October 9, 2015

The Gospel Today

Friday of the Twenty-seventh Week in Ordinary Time

Luke 11: 15-26

When Jesus had driven out a demon, some of the crowd said:
“By the power of Beelzebul, the prince of demons,
he drives out demons.”
Others, to test him, asked him for a sign from heaven.
But he knew their thoughts and said to them,
“Every kingdom divided against itself will be laid waste
and house will fall against house.
And if Satan is divided against himself, how will his kingdom stand?
For you say that it is by Beelzebul that I drive out demons.
If I, then, drive out demons by Beelzebul,
by whom do your own people drive them out?
Therefore they will be your judges.
But if it is by the finger of God that I drive out demons,
then the Kingdom of God has come upon you.
When a strong man fully armed guards his palace,
his possessions are safe.
But when one stronger than he attacks and overcomes him,
he takes away the armor on which he relied
and distributes the spoils.
Whoever is not with me is against me,
and whoever does not gather with me scatters.

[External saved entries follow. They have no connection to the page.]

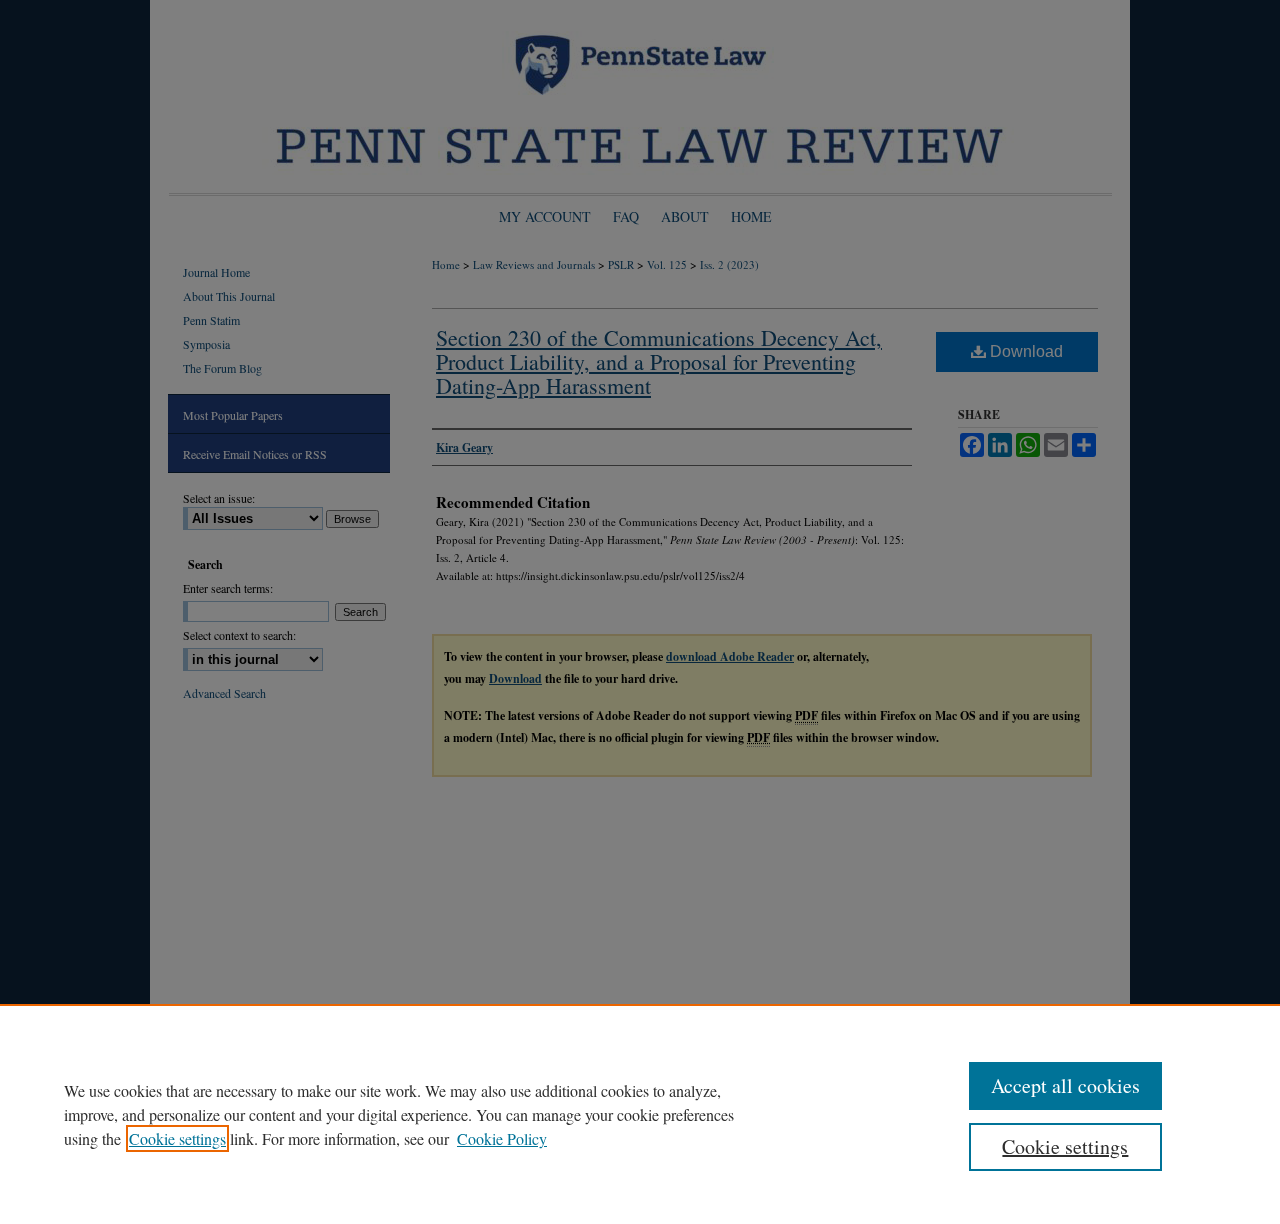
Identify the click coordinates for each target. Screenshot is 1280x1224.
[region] (640, 1114)
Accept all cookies (1065, 1085)
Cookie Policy (502, 1138)
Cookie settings (177, 1138)
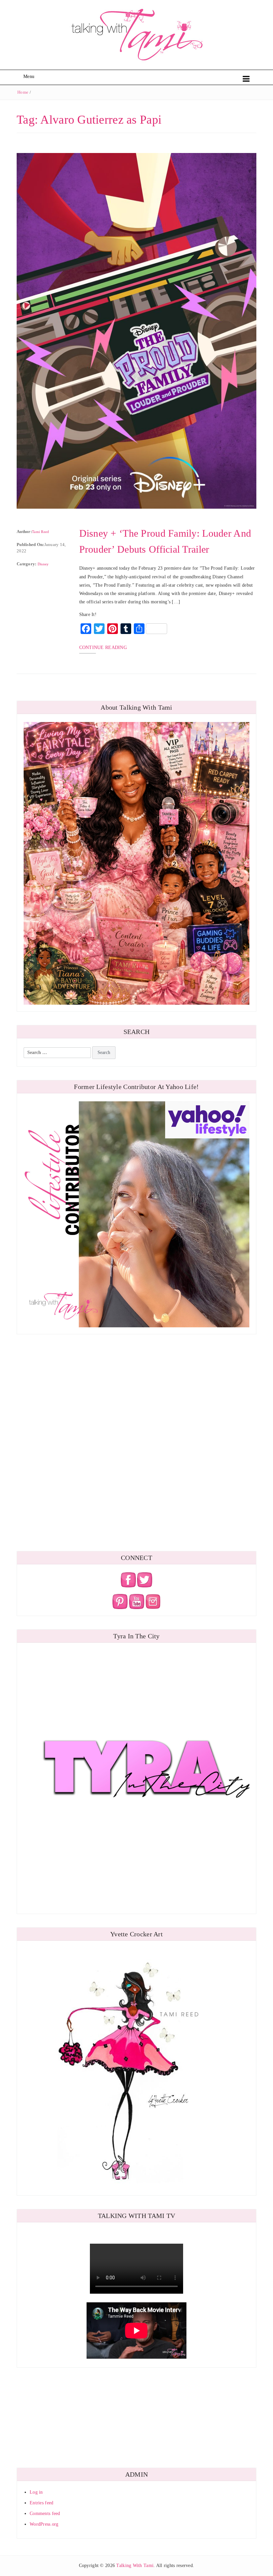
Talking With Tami (134, 2565)
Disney (43, 564)
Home (22, 92)
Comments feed (45, 2513)
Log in (36, 2492)
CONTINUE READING (103, 647)
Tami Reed (40, 532)
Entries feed (41, 2502)
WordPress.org (44, 2524)
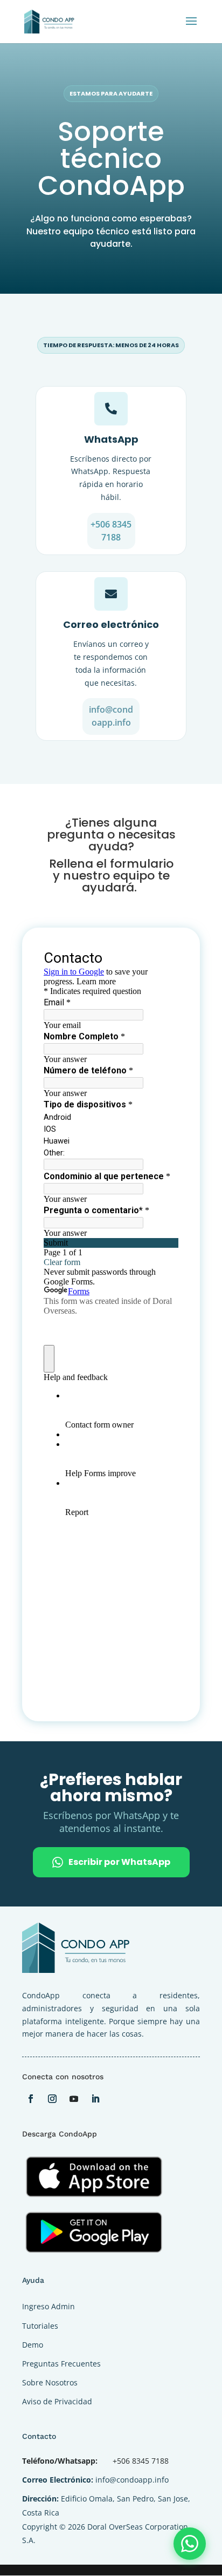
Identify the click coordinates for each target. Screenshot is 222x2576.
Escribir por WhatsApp (119, 1862)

“When an unclean spirit goes out of someone,
it roams through arid regions searching for rest
but, finding none, it says,
‘I shall return to my home from which I came.’
But upon returning, it finds it swept clean and put in order.
Then it goes and brings back seven other spirits
more wicked than itself who move in and dwell there,
and the last condition of that man is worse than the first.”

Reflection (Sem. Eldrick S. Pena)

10.9

In the Gospel, Jesus was accused by the people of driving out demons through the name of Beelzebul, the prince of demons because of their unbelief. Maybe they arrived at this conclusion because they saw Jesus too “ordinary” to be the “Messiah.” He couldn’t be the one that they were waiting for to deliver Israel from their enemies. If Jesus was not the Messiah, then He was the opposite of the Messiah – Beelzebul!

There are many times in our life when we tend to suspect or judge people’s motives. We tend to interpret other people’s actions negatively. In the office, if someone is trying to do his best in his work, we will accuse that person of being too competitive and sometimes “sipsip” or “pakitang-gilas.” When someone suddenly becomes too caring and kind to us, we would say “may kailangan lang yan…” and so on.

It is good to ask ourselves, where are these negative thoughts coming from? If we only rid ourselves of this pessimistic attitude, God’s grace will flow naturally to us and we will experience how His power works in our lives. We need to detach ourselves from these negativities in order to recognize that God could work through people and things around us – that is, if and only if we know how to see the good in people and things. Everything is indeed a blessing. Even our not-so-good experiences can be transformed into opportunities if we only start seeing the good in everything.

How do you look at people and things around you? Do you see them as blessings or curses?